Durante la guerra arabo-israeliana del 1948, il nuovo regno indipendente di Giordania occupò e annesse la Cisgiordania, un’area densamente popolata a maggioranza araba che ospitava un numero significativo di rifugiati. Dopo l’annessione, la popolazione passò da 400.000 a quasi un milione di abitanti. Nel 1954, il re Abdullah concesse la cittadinanza a oltre mezzo milione di abitanti della Cisgiordania e ai rifugiati provenienti da altre parti della Palestina, che iniziarono a godere degli stessi diritti del resto dei giordani, in particolare la libertà di movimento e l’accesso all’istruzione e al mercato del lavoro, compresi i lavori nella pubblica amministrazione e la possibilità di avviare un’attività in proprio. I rifugiati di Gaza e coloro che entrarono in Giordania dopo la guerra del 1967, non ebbero lo stesso destino: rimasero esclusi dalla cittadinanza, dai servizi sociali e dal mercato del lavoro formale. Oggi ci sono circa 150.000 persone che appartengono a questa categoria, la maggior parte delle quali vive nei campi dell’UNRWA.
La Giordania perse il controllo della Cisgiordania nella guerra del 1967. I suoi abitanti mantennero la cittadinanza giordana fino al 1988, quando il re Hussein decise di recidere i legami amministrativi che collegavano la Cisgiordania al regno hascemita. Più di 1,5 milioni di rifugiati e abitanti del margine occidentale della Giordania persero la cittadinanza. Pur mantenendo i loro passaporti – che ora dovevano essere rinnovati ogni due anni – persero il diritto di risiedere e spostarsi liberamente in Giordania, nonché i loro posti di lavoro nel settore pubblico. Da allora, il governo ha gradualmente revocato la cittadinanza a migliaia di giordani di origine palestinese.
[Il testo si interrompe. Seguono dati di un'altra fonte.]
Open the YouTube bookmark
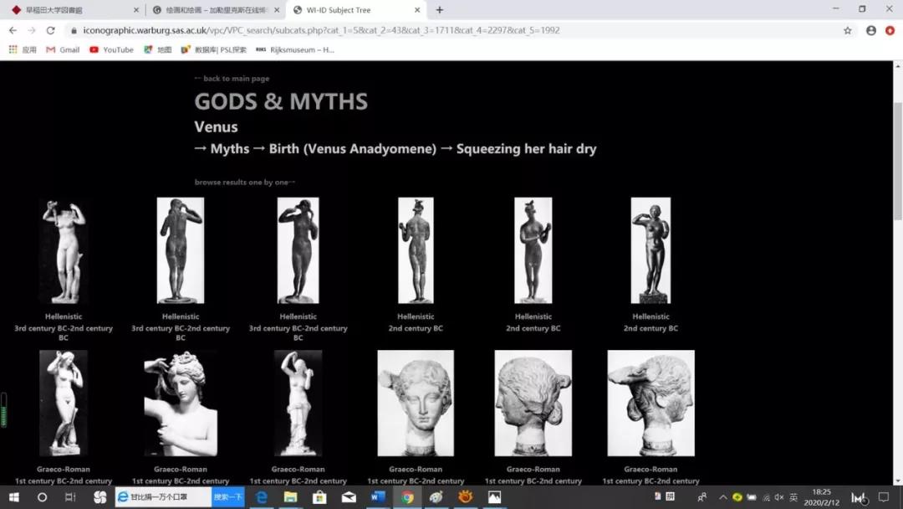903x509 pixels. (111, 49)
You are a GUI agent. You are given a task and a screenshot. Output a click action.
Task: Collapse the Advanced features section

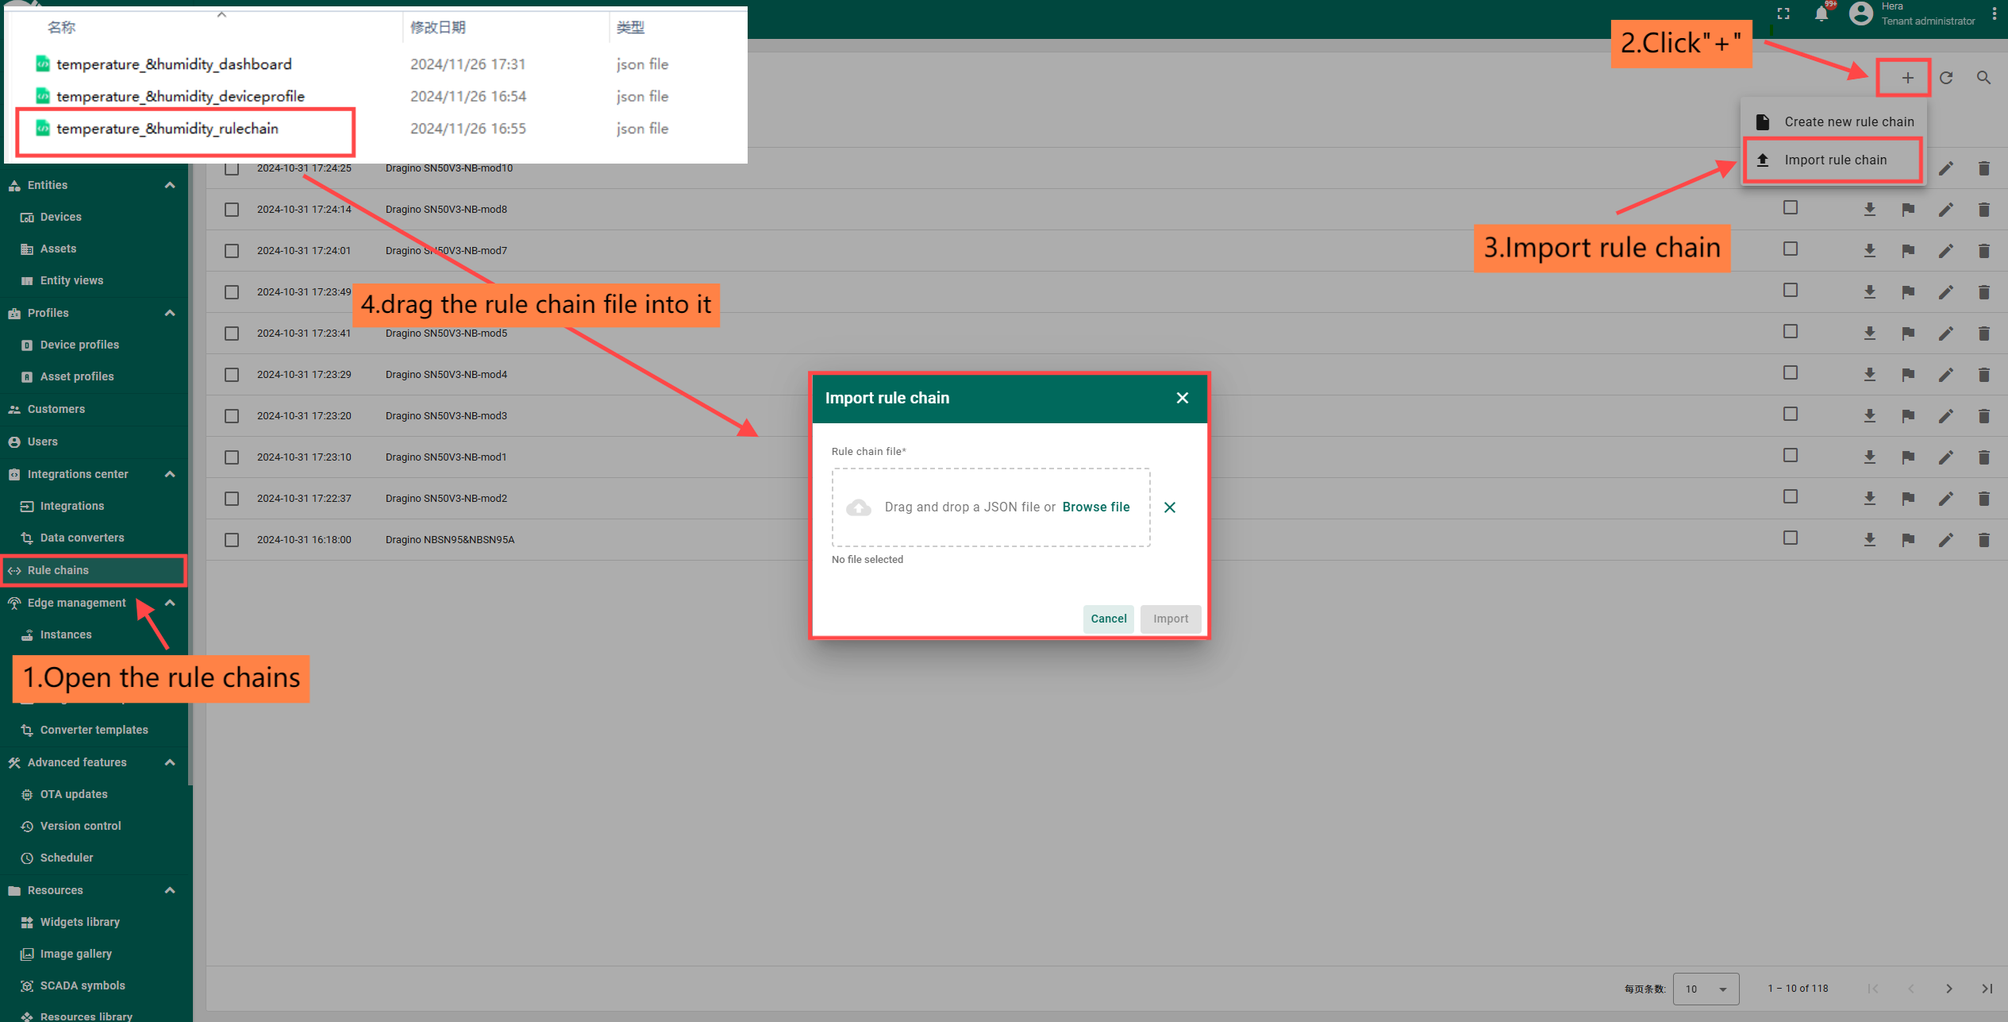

La situazione è in contrasto con la politica giordana di accettare rifugiati arabi da altri conflitti della regione. Nel 1991, la Giordania ha dato il benvenuto a 300.000 persone espulse dai paesi del Golfo dopo l’invasione irachena del Kuwait; metà di loro erano iracheni e l’altra metà emigranti giordani di origine palestinese. Il regno hascemita, che non è firmatario della Convenzione del 1951, ospita anche oltre 700.000 rifugiati della guerra civile in Siria. Tuttavia, le autorità giordane hanno rimandato in Siria alcuni rifugiati palestinesi in fuga da quel Paese.
Attualmente, un quinto degli oltre dieci milioni di abitanti della Giordania sono rifugiati palestinesi registrati dall’UNRWA, a cui si aggiunge un altro mezzo milione di palestinesi non registrati. Meno del 20% dei rifugiati vive nei campi. In effetti, esiste una forte classe media giordano-palestinese che ha beneficiato del sostegno dell’UNRWA e che, in un contesto di riassestamenti economici, contribuisce a spiegare il risentimento nei loro confronti da parte dei locali. Le comunità giordana e palestinese tuttavia non sono divise e, sebbene alcuni gruppi locali abbiano cercato di capitalizzare i risentimenti, ci sono molti matrimoni misti, specialmente tra le famiglie benestanti.
Libano: esclusione e attivismo politico
Circa 100.000 rifugiati palestinesi arrivarono in Libano nel 1948. Attualmente secondo l’UNRWA ce sono circa 475.000, e anche se molti di loro vivono fuori dal Libano rimangono registrati per evitare di perdere lo status di rifugiato e l’aiuto dell’organizzazione. La maggior parte dei rifugiati palestinesi in Libano vive nei dodici campi eretti settanta anni fa come soluzione “temporanea”, campi ora convertiti in quartieri con edifici permanenti ma precari, con accesso limitato e elettricità e acqua corrente a intermittenza. Vi è anche un gran numero di rifugiati che vivono in insediamenti informali vicino ai campi.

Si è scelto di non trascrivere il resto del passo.